Living Arts Gallery fetes 4th ‘birthday’

The Living Arts Gallery, an arts collective featuring original work by Big Island artists, celebrates its fourth “birthday” Tuesday. Art lovers are invited to stop by, eat a piece of cake and take in the King Kamehameha Day parade, which begins at 10 a.m. and passes by the Hawi gallery.

The gallery is featuring two shows during June. “Beyond the Cliche” has been extended through the month. The exhibit features unusual and original mixed media art by more than 15 artists. “Paperworks 2013,” a show by fiber artist Susan O’Malley, opens June 11. She transforms Hawaiian plant materials into three-dimensional organic and mysterious forms.

In addition to cake, Living Arts Gallery is offering kamaaina discounts Tuesday. The gallery at 55-3435 Akoni Pule Highway is open from 10:30 a.m. to 5:30 p.m. daily. For more information, call 889-0739 or visit livingartsgallery.net.

Hawaii Photo Expo opens Saturday

The Wailoa Art and Cultural Center’s 14th annual Hawaii Photo Expo opens Saturday with activities scheduled throughout the day.

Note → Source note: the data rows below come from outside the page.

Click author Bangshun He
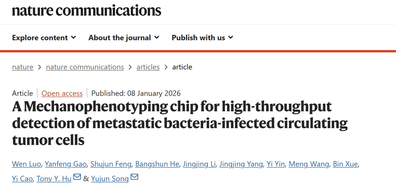pos(157,164)
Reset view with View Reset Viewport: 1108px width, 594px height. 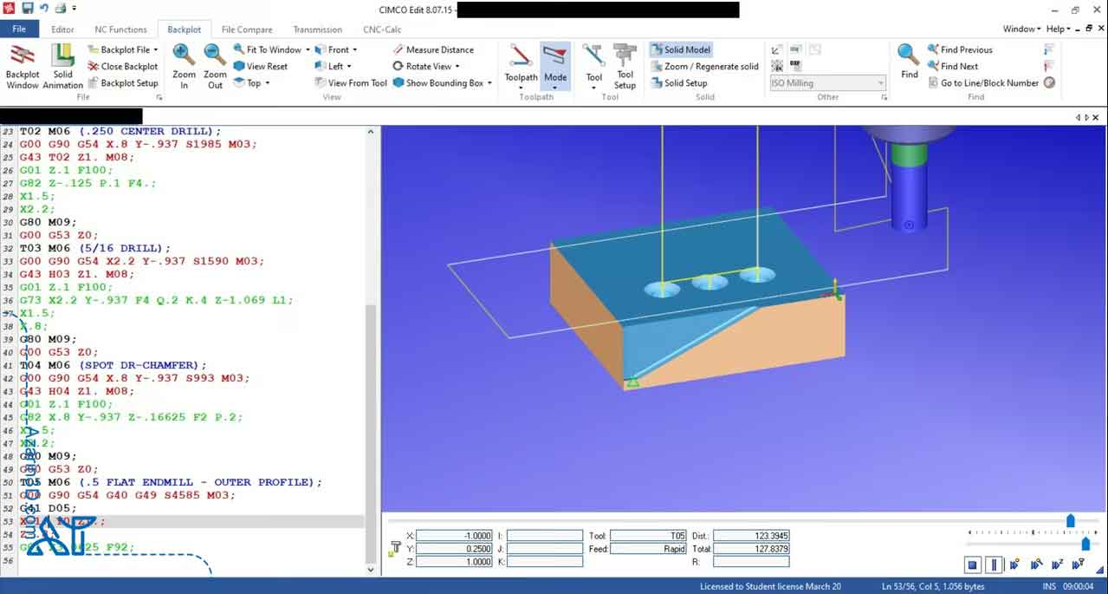260,66
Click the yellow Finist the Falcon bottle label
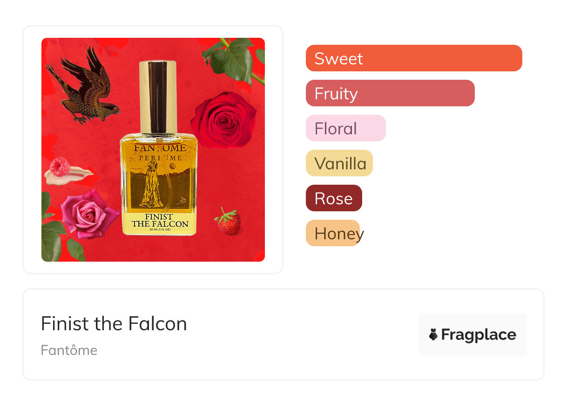567x403 pixels. tap(160, 222)

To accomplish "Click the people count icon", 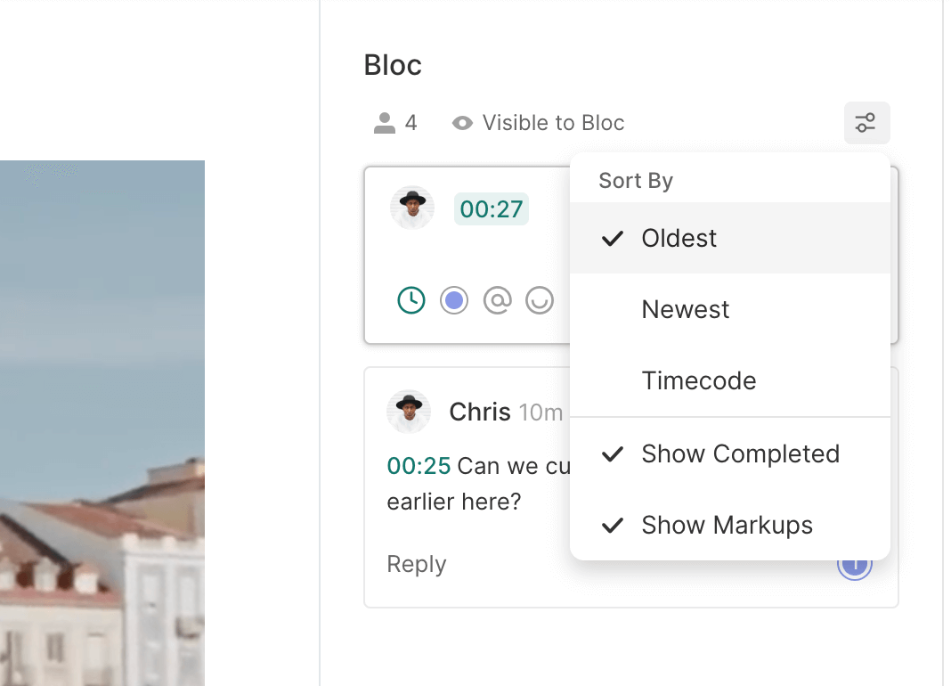I will (x=385, y=123).
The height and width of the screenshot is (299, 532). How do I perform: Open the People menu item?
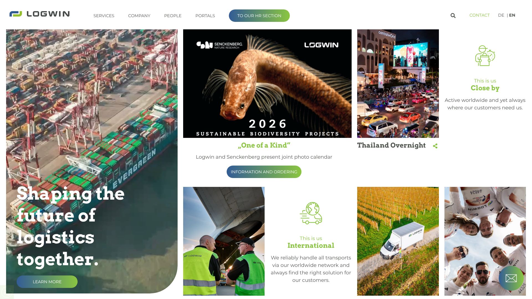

Invited juror Anne Lyden, associate curator at the J. Paul Getty Museum, Los Angeles, will present “From Daguerreotypes to Digital: Photographs at the Getty Museum” at 10 a.m. in the University of Hawaii at Hilo lecture hall UCB 100.

From 3:30 to 4:30 p.m., Lyden will host a “Walk and Talk” gallery tour of the exhibit in Wailoa’s Main Gallery into which she accepted 108 images out of 260 entries. The opening reception follows from 5 to 7 p.m.; awards will be presented at 5:30 p.m.

Lyden is one of seven curators in the museum’s department of photographs, which was established in 1984 and has a collection of approximately 100,000 objects. Since joining the Getty in 1996, she has curated numerous exhibitions drawn from the museum’s permanent collection, including the work of Hill and Adamson, Frederick H. Evans and Paul Strand.

The Hawaii Gourd Society will present art by members Mary Amos, John Mccullom and William Schweitzer in conjunction with the expo. For more information, contact Amos at outtayourgourd@gmail.com.

Wailoa Art and Cultural Center is free and open to the public from 9 a.m. to 4:30 p.m. Monday, Tuesday, Thursday and Friday; noon to 4:30 p.m. Wednesday. For more information, call 933-0416 or email wailoa@yahoo.com.

Local comic opera
has its N.Y. premier

The locally created comic chamber opera “The Kona Coffee Cantata” was performed by the Musicians of Ma’alwyck in Schenectady, N.Y., Thursday.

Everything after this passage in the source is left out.